Sinking scalar operands into predicated-triangle regions may allow
merging regions. This patch adds a VPlan-to-VPlan transform that tries
to merge predicate-triangle regions after sinking.

Diff Detail

Event Timeline

fhahn created this revision.Apr 11 2021, 4:26 AM
fhahn requested review of this revision.Apr 11 2021, 4:26 AM
Herald added a project: Restricted Project. · View Herald TranscriptApr 11 2021, 4:26 AM
Herald added a subscriber: vkmr. · View Herald Transcript
fhahn updated this revision to Diff 346406.May 19 2021, 4:41 AM

ping :)

I rebased the patch and updated it to run merging unconditionally (even if no sinking happened), as there may already be opportunities for merging that do not require sinking. Adjusted a few improved tests.

Ayal added a comment.May 23 2021, 1:26 AM

Nice optimization exercising VPlan capabilities!
Should always be a win, so ok to avoid cost-model considerations, although cost improvement is left unaccounted for.
An alternative may be to try and build larger replicating regions to begin with, but sinkScalarOperands may contribute as well.

llvm/lib/Transforms/Vectorize/VPlanTransforms.cpp
163

rely on order of successors?

168

Can check || ThenBB->getSingleSuccessor() != MergeBB

175

Is RPOT order vital, or would a simple DFS do, given that the pairs of regions handled are dom-postdom pairs?

191

dyn_cast_or_null would also take care of checking if Region has a single successor?

195

dyn_cast_or_null would also take care of checking if Succ has a single successor?

196

This may be somewhat misleading, and currently untestable: replicated regions are (currently) formed for unpredicatable instructions, by 'legacy' vectorizer which does not model block predicates at all.
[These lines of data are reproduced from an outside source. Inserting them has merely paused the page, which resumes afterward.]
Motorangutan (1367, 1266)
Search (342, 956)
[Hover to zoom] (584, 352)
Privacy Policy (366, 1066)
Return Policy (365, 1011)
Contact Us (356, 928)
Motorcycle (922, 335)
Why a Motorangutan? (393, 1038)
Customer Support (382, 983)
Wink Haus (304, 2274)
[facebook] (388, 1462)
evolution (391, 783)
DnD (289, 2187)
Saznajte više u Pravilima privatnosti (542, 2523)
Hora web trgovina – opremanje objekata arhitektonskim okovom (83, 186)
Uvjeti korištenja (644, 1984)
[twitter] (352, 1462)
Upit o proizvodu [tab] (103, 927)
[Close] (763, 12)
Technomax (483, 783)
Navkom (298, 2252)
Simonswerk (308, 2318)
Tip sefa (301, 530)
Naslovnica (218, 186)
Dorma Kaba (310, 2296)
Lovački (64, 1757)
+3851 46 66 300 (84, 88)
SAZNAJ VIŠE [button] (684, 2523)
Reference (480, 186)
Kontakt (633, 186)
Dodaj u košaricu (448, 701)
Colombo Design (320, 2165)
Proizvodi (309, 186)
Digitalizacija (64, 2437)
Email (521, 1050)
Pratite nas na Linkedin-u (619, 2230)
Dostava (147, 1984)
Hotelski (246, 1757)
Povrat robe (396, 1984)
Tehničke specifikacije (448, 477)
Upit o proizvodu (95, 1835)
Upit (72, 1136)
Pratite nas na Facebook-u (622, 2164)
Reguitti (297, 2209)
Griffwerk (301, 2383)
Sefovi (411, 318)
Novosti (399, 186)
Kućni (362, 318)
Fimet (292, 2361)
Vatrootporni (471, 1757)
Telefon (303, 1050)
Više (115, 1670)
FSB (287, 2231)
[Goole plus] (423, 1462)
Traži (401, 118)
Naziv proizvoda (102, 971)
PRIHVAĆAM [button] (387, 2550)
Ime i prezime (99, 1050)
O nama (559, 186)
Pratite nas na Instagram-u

Assert the predicates are null?

204

because ... it may conflict with sink-after?

comment here should probably state what it is we can move.
Could there potentially be fusion-preventing dependencies between the two regions (packing/unpacking?), or does the lack of recipes in the 'middle' block guarantee their absence?

213

May be good to name this lambda, e.g., IsImmovableRecipe.

Check first-order recurrence (more) directly, by

if (PhiR && !PhiR->getRecurrenceDescriptor())
  return true

?
Would be good to have a clear API for such a query, if not a dedicated isa<> recipe.

231

Note: this takes care of fusion-admitting, lane-by-lane dependencies, right?

241

I could appear as multiple operands of U, so avoid early-exit on first match, right? Perhaps worth a test.

Assert that at-least one such operand was found and (re)set?

261

delete DeletedBlocks?

Ayal added inline comments.May 26 2021, 1:21 AM
llvm/lib/Transforms/Vectorize/VPlanTransforms.cpp
196

OTOH, need to check that both VPBranchOnMaskRecipes use the same mask. Potentially have getPredicate() retrieve this mask? Test that two regions having distinct masks are not merged.

213

ThenRegion is expected to have no phi recipes, let alone header phi recipes, but only replicate recipes? Perhaps something potentially worth Verifying.

May be clearer to rename variables Region1/ThenBB1/MergeBB1, Region2/ThenBB2/MergeBB2, MiddleBB

232

Is the reverse required? Could repeatedly take (r)begin until empty.

Initially each MergeRegion has a single PredInstPHIRecipe, but multiple recipes would appear after merging, right? Worth testing merging three regions into one, if not done so already.

fhahn updated this revision to Diff 351687.Jun 12 2021, 2:32 PM
fhahn marked 6 inline comments as done.

Thanks for the initial comments! Sorry for the delay with following up.

Most comments should be addressed now, with responses inline.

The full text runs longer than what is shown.